L'anello vaginale, come preannuncia il termine stesso, va inserito in vagina: a differenza della spirale contraccettiva, l'anello è inserito e rimosso dalla donna, non dal medico, dopo che il ginecologo ha istruito  accuratamente la paziente sulla corretta modalità d'utilizzo. Ancora, mentre la spirale è inserita dal medico in profondità nell'utero ed ivi lasciata per alcuni anni, l'anello anticoncezionale viene posizionato in vagina dalla donna e qui lasciato per tre settimane, per poi essere rimosso la quarta settimana (che, come si approfondirà nei paragrafi successivi, corrisponde con la mestruazione). È bene puntualizzare che il meccanismo d'azione dell'anello anticoncezionale non ha nulla a che vedere con la spirale contraccettiva al rame: sono stati relazionati i due metodi contraccettivi solo per chiarire eventuali dubbi per coloro i quali non li conoscessero. Non a caso, infatti, molte persone considerano (erroneamente) anello e spirale come metodi contraccettivi equivalenti.

Anello vaginale e pillola

A differenza della spirale, l'anello e la pillola anticoncezionale agiscono con lo stesso meccanismo d'azione: bloccano l'ovulazione grazie al rilascio ormonale. Ciò che distingue i due metodi anticoncezionali, è chiaro: la pillola dev'essere assunta per os circa ogni giorno alla stessa ora, mentre l'anello viene applicato in vagina, non interferendo con il tratto gastro-intestinale. Infatti, qualora la donna che assume la pillola presenti attacchi di vomito o diarrea nelle prime due ore dall'assunzione dell'ultima pillola, l'efficacia contraccettiva potrebbe essere compromessa a causa di un possibile malassorbimento; questo fatto non può succedere nelle donne utilizzatrici dell'anello contraccettivo vaginale, in quanto il passaggio gastrointestinale è evitato.

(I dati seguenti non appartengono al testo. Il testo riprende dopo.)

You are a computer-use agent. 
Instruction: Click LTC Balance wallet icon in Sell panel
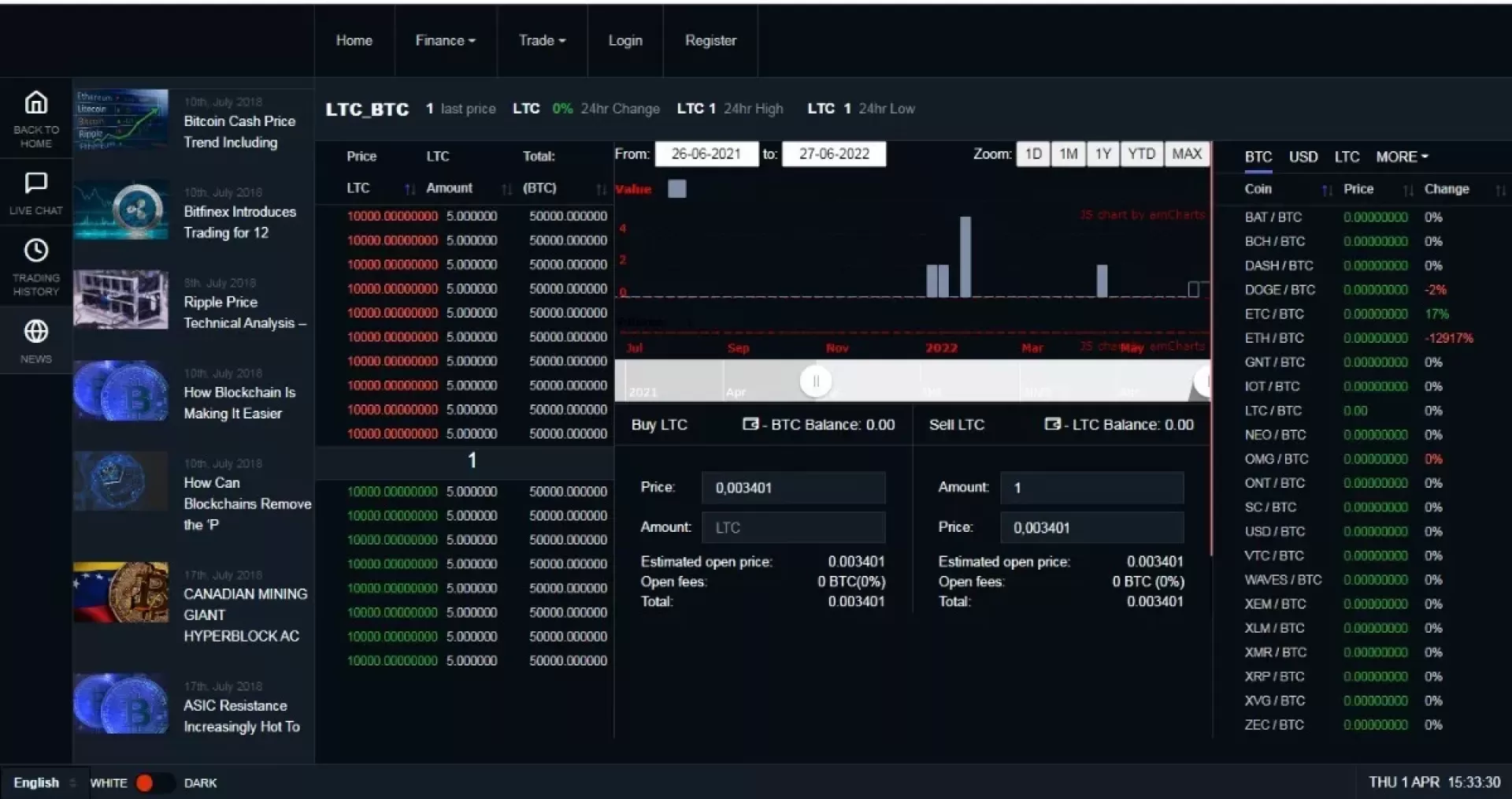tap(1052, 424)
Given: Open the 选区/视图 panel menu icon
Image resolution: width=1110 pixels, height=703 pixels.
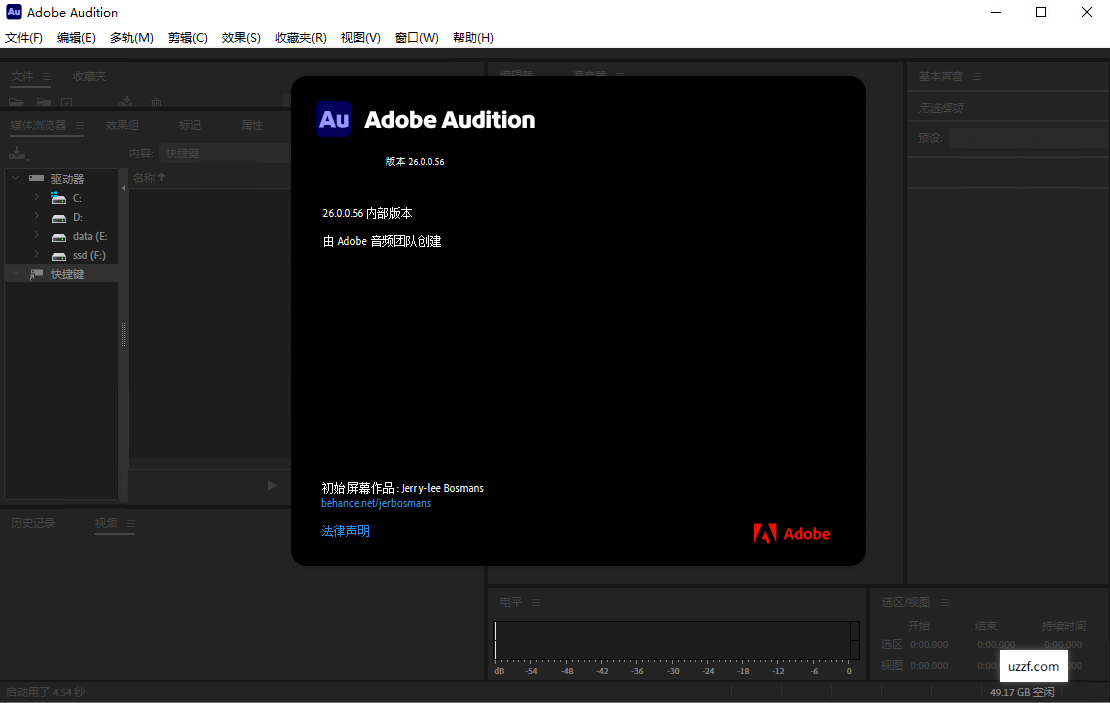Looking at the screenshot, I should [944, 601].
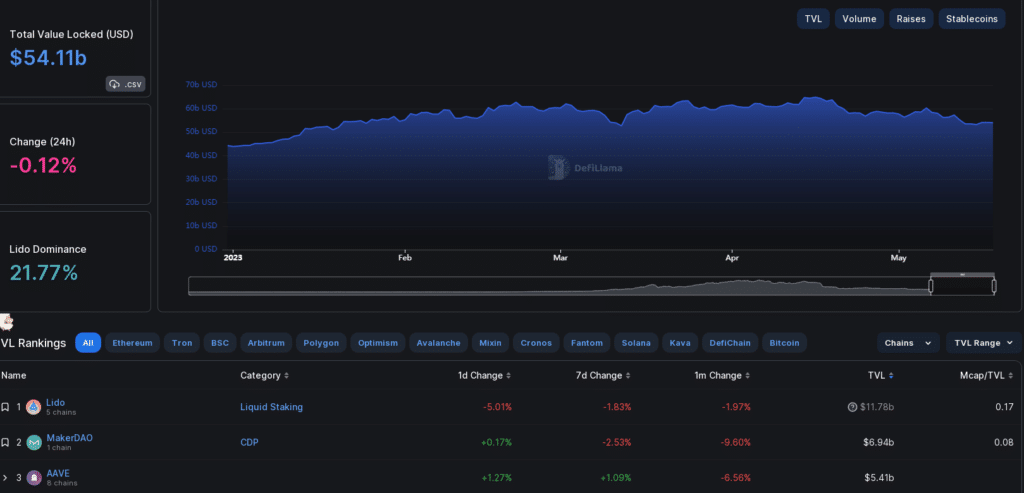Open the TVL Range dropdown
The height and width of the screenshot is (493, 1024).
[983, 343]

Dosaggio ormonale e meccanismo d'azione

L'anello è un metodo contraccettivo combinato che pone l'efficacia sul lento rilascio di ormoni: la composizione ormonale è costituita da un mix progestinico ed estrogenico (rispettivamente, 11.7 mg di etonogestrel e 2.7 mg di etinilestradiolo) che, rilasciato nel sangue, impedisce l'ovulazione assicurando un'efficacia comparabile a quella delle pillole anticoncezionali (quando è negato il rilascio delle cellule uovo, è impossibile che la donna possa rimanere incinta).
Inoltre, l'anello vaginale, liberando gli ormoni nel circolo sanguigno, altera la composizione del muco cervicale, inadatto alla risalita degli spermatozoi.
Molte donne prediligono l'anello contraccettivo per il suo dosaggio ormonale particolarmente basso (l'anello rilascia, giornalmente, 0.015 mg di etinilestradiolo e 0.12 mg di etonogestrel), tale da assicurare un effetto anticoncezionale straordinario, con pochi effetti collaterali.

Modo d'uso

  1. Quando applicare l'anello

L'inserimento dell'anello in vagina è una pratica piuttosto semplice: l'utilizzatrice, seguendo correttamente le regole d'utilizzo dettate dal ginecologo, introduce e rimuove in modo autonomo il dispositivo vaginale.
L'anello anticoncezionale deve rimanere in vagina per tre settimane (senza mai essere tolto), seguite da una settimana d'intervallo (senza anello) durante la quale comparirà la mestruazione “fittizia”.
È opportuno evidenziare che per garantire il massimo dell'efficacia contraccettiva, l'anello dev'essere inserito e rimosso nello stesso giorno e alla stessa ora: in altre parole, nel caso l'anello venisse inserito la prima volta di giovedì alle ore 23.00 (primo giorno della mestruazione), questo dovrà essere rimosso dopo tre settimane (durante le quali avverrà il rilascio continuo di ormoni), seguite da 7 giorni di pausa (periodo della mestruazione seguente). Il giovedì della settimana successiva, circa sempre alla stessa ora, dovrà essere inserito un nuovo anello anticoncezionale.
Chiaramente, abbiamo riportato un esempio, per far capire come dev'essere utilizzato il dispositivo anticoncezionale: in base al giorno in cui si manifesta la mestruazione per la prima volta, la donna dovrà inserire l'anello ed essa potrà scegliere l'orario a lei più opportuno. L'importante è che l'inserimento e la rimozione dell'anello avvengano circa sempre alla stessa ora, e nello stesso giorno d'inizio.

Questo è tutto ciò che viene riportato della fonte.